Current Pell Grants cover less than 30 percent of college expenses at public institutions of higher education, creating more debt and more risks and limitations for low-income students once they earn their degrees.

As of last fall, more than 43 million borrowers owed more than $1.75 trillion in student loans. Biden's sponsorship of student loan programs, his support for slowly increasing Pell Grant awards that lag behind tuition increases, and his stance toward student loan borrowers seeking relief through bankruptcy have been part of efforts to defund needs-based aid over four decades.

The fact that the president is now trying to repair some of the damage done to the lives of tens of millions of Americans in no way makes up for his role in creating this crisis in the first place. Nor should it mean that any borrower who has benefited should automatically be granted his vote.

I think about what could have been and should have been. Every decision I made in my education had to take into account how much more I would need to borrow to complete my degree. Every decision I made had to take into account this question: Can I afford to pay back these loans?

Decisions like whether I should continue majoring in a practical field like computer science or switch to history, a subject I enjoyed and had an affinity for. Or whether I should take time off from school to work and figure out what I really wanted to do as a writer or just stop doing it and get my master's and PhD while I was still in my twenties.

Or what jobs I should say yes or no to, especially with the conundrum of finding an ethical job in social justice or education versus a job simply to pay off my student loans and bills, eventual car notes, and maybe a mortgage. Or whether I should stay in Pittsburgh with its low, stagnant wages but also low cost of living or move to the Washington, DC area, one of the most expensive places to live in the US but with higher earning potential.

And if and when to buy a house, rent a house or rent an apartment, when to have a child, when to buy a car, if and when to leave a job for something a little better. These were some of the many debt-laden questions and decisions I have faced.

Despite my degrees and middle-class income since 1999, I felt overwhelmed and ended up filing for bankruptcy on my consumer loan debt in 2011. That still didn't eliminate my obligation to pay back my student loans, thanks again to Biden's work on behalf of banking lobbyists in 2005.

Whether I was fully employed or underemployed, I continued to pay or make arrangements to pay. For 25 years, I continued to pay, from November 1997 until my student loan break in July 2022, about $67,000 in total payments. The pandemic pause on student loan payments enacted in 2020 did not initially apply to me because I had originally consolidated all of my student loans.

**Data extract:**
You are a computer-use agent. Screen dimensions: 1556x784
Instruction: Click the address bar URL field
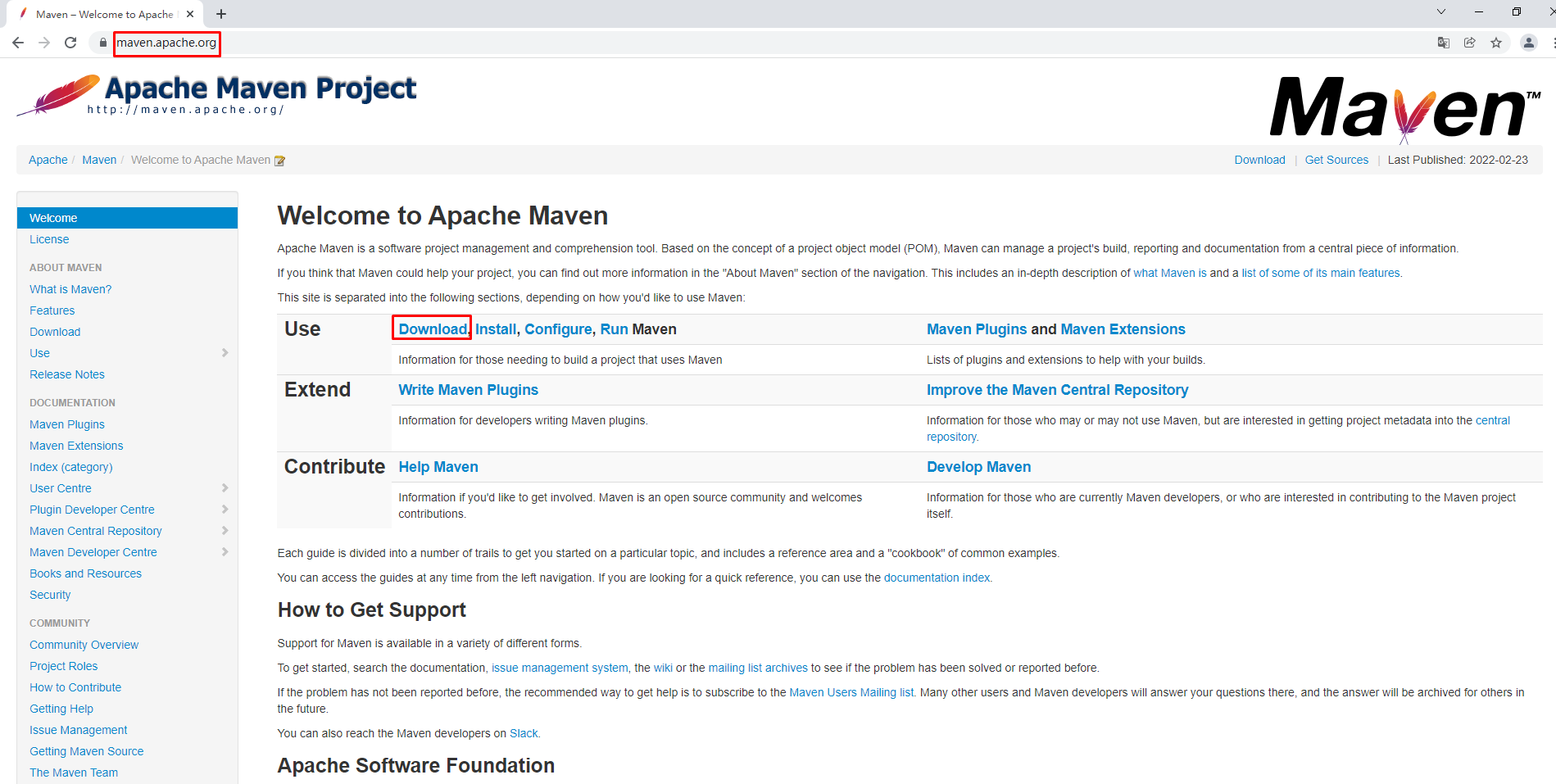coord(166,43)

==

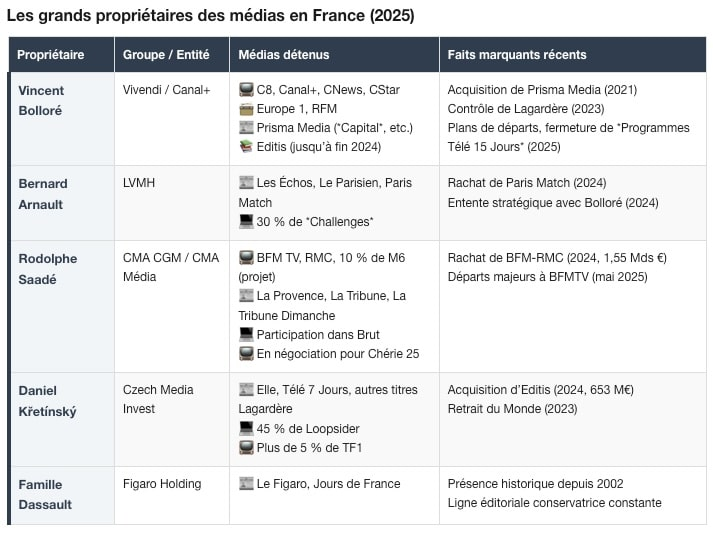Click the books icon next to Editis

**How to complete this task:**
Reproduce the part of the student debt passage that begins with the words "The fact that" and ends after the words "granted his vote.". Nothing in the listing is needed here.

**Answer space:**
The fact that the president is now trying to repair some of the damage done to the lives of tens of millions of Americans in no way makes up for his role in creating this crisis in the first place. Nor should it mean that any borrower who has benefited should automatically be granted his vote.